--- 文書本文 ---

浮沈子は、そうは見ていないけど、ISWの判断には根拠があるからな。

妄想じゃない。

ドネツクの州境までは60kmだそうだ。

「アヴディーウカはドネツク州の国境から約60キロメートル離れている。」

「2023年10月にアヴディーウカでのロシアの攻撃努力が激化して以来、ロシア軍はアヴジーウカを通過およびその周囲を10キロメートル未満しか横断できなかった。」

4か月で10km(未満)だからな。

算数の計算通りなら(浮沈子でもできます!)、少なくとも2年がかりということになる(合ってますぅ?)。

「ロシア軍は数年以内に州境に到達するために広範囲かつ有能な越境演習を実施する必要」

なんだ、出来ちゃうじゃないの・・・。

まあ、アウディーイウカが要塞化されていたかどうかについては、航空万能論にも関連する記述がみられる。

「正直なところアウディーイウカが『最も厳重に要塞化された街』と呼ばれるのを不思議に思っていた」「ウクライナにある殆どの要塞は2022年以前に建設されたものだ」「ウクライナ軍はロシア軍と比べて前線や後方地域の事前準備に熱心ではない」(Black Bird Groupのパシ・パロイネン氏)

これから進軍する地域で、もちっとマシな陣地が作られているなら、ロシアの進軍を食い止めることができるかも知れない。

「ドネツク州北部のスロビャンスク・クラマトルスク地域に到達するにはさらに奥深く、より要塞化された領土を通らなければならないだろう。 」

「ロシア軍はアヴディーウカ付近でも、前線の他の部門でも、そのような作戦を実行する能力を示していない。」

--- 収集資料 ---

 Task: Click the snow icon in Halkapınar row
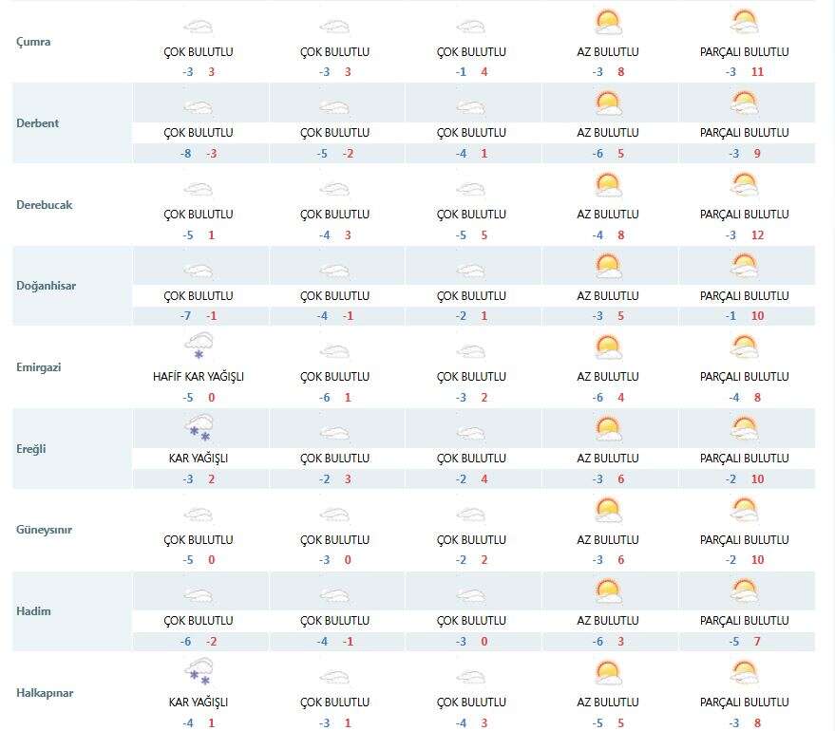[x=198, y=672]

---

**課題 1:** アヴディーウカに関する文章から、「浮沈子は、そうは見ていないけど、ISWの判断には根拠があるからな。」から「とになる(合ってますぅ?)。」までを一字も変えずに抜き出してください。
**課題 2:** アヴディーウカに関する文章によると、アヴディーウカはドネツク州の国境から約何キロメートル離れているか。
この資料は別の出典から集めたものです。

**解答 1:**
浮沈子は、そうは見ていないけど、ISWの判断には根拠があるからな。

妄想じゃない。

ドネツクの州境までは60kmだそうだ。

「アヴディーウカはドネツク州の国境から約60キロメートル離れている。」

「2023年10月にアヴディーウカでのロシアの攻撃努力が激化して以来、ロシア軍はアヴジーウカを通過およびその周囲を10キロメートル未満しか横断できなかった。」

4か月で10km(未満)だからな。

算数の計算通りなら(浮沈子でもできます!)、少なくとも2年がかりということになる(合ってますぅ?)。

**解答 2:** 約60キロメートル